Based on limited data in patients with sickle cell disease (N=132) and other rare anemias (N=99), the type and frequency of adverse events observed were similar to those observed in patients with β-thalassemia. The adverse event profile in patients <16 years of age was similar to that seen in adults, regardless of disease state.
In 49 adult β-thalassemia patients treated for greater than 1 year and up to 3 years, the type and frequency of adverse events was similar to that seen in patients treated for up to 1 year.
Post-Market Adverse Reactions: Spontaneously reported adverse reactions, presented as follows, are reported voluntarily and it is not always possible to reliably establish frequency or a causal relationship to drug exposure.
Since the International Birth Date (November 2, 2005), the cumulative exposure to marketed deferasirox is 123,619 patient-years as of October 31, 2011.
Renal and urinary disorders: Cases of acute renal failure (some with fatal outcome) have been reported following the post-marketing use of deferasirox. Rarely biopsy proven interstitial nephritis has also been reported. Acute renal failure (mostly serum creatinine increases ≥2x upper limit of normal, and usually reversible after treatment interruption), hematuria, renal tubular necrosis, Renal tubulopathy has been reported in patients treated with deferasirox. The majority of these patients were children and adolescents with beta-thalassemia and serum ferritin levels <1,500 mcg/L.

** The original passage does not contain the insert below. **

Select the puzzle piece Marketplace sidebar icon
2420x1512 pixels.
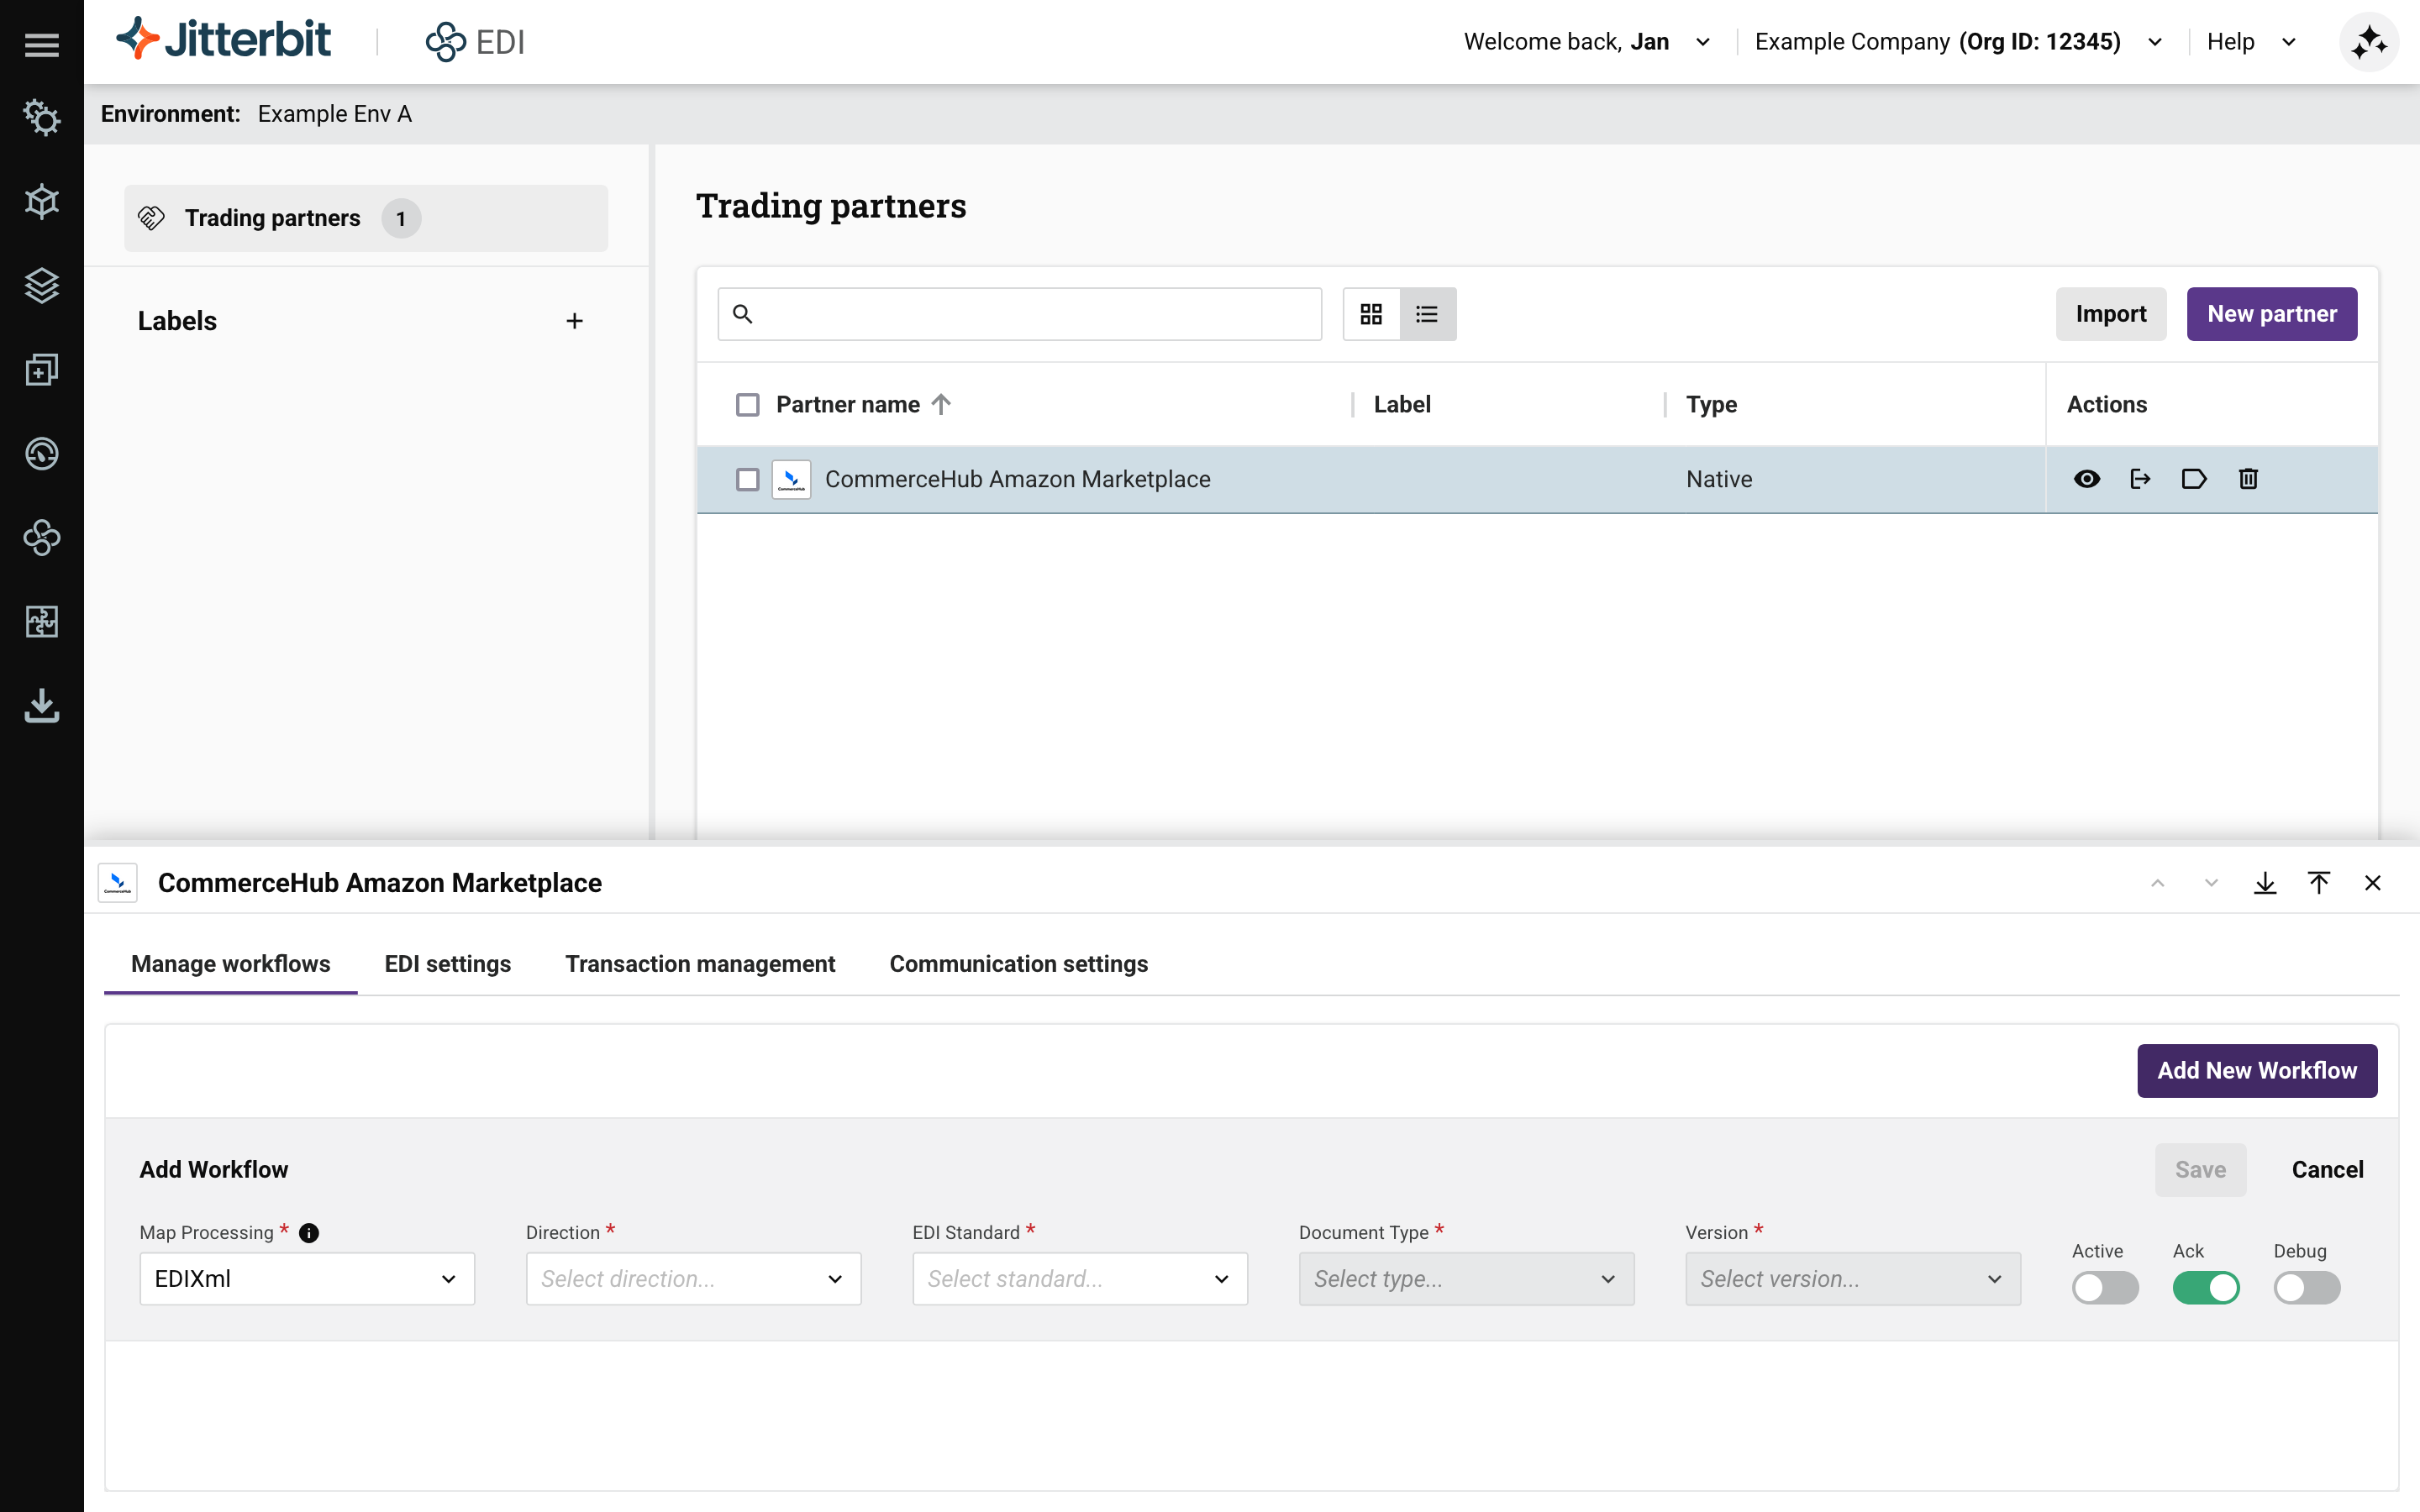[x=42, y=621]
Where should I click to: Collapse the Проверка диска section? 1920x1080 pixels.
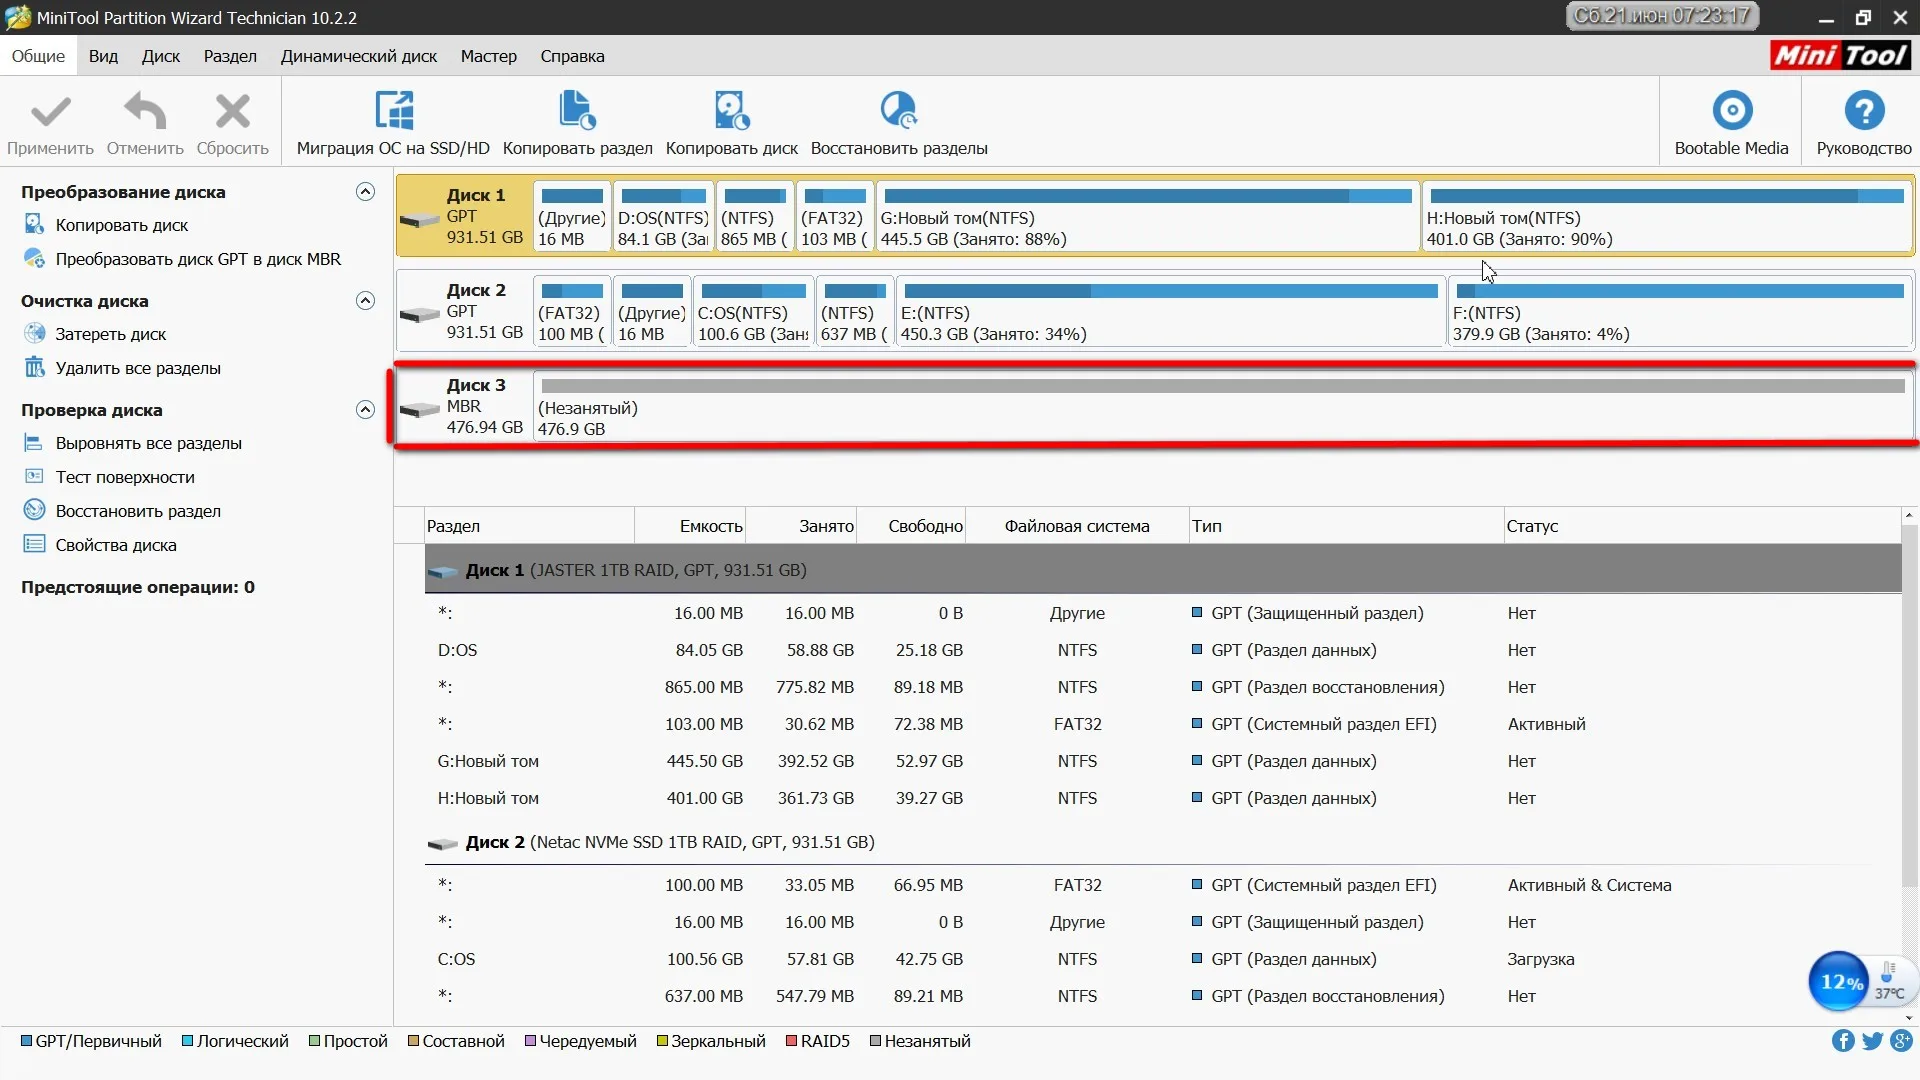coord(366,410)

Skin and subcutaneous tissue disorders: Stevens-Johnson syndrome, hypersensitivity vasculitis, urticaria, erythema multiforme, alopecia, toxic epidermal necrolysis (TEN) and drug reaction with eosinophilia and systemic symptoms (DRESS).
Immune system disorders: Hypersensitivity reactions (including anaphylaxis and angioedema).
Gastrointestinal disorders: Duodenal ulcer, gastric ulcer, gastrointestinal bleeding, gastrointestinal perforation.
Blood and lymphatic system disorders: Agranulocytosis, neutropenia, thrombocytopenia and aggravated anemia.
Hepatic/Biliary/Pancreatic: Hepatic failure.
Hypocalcemia has been reported to occur during deferasirox therapy.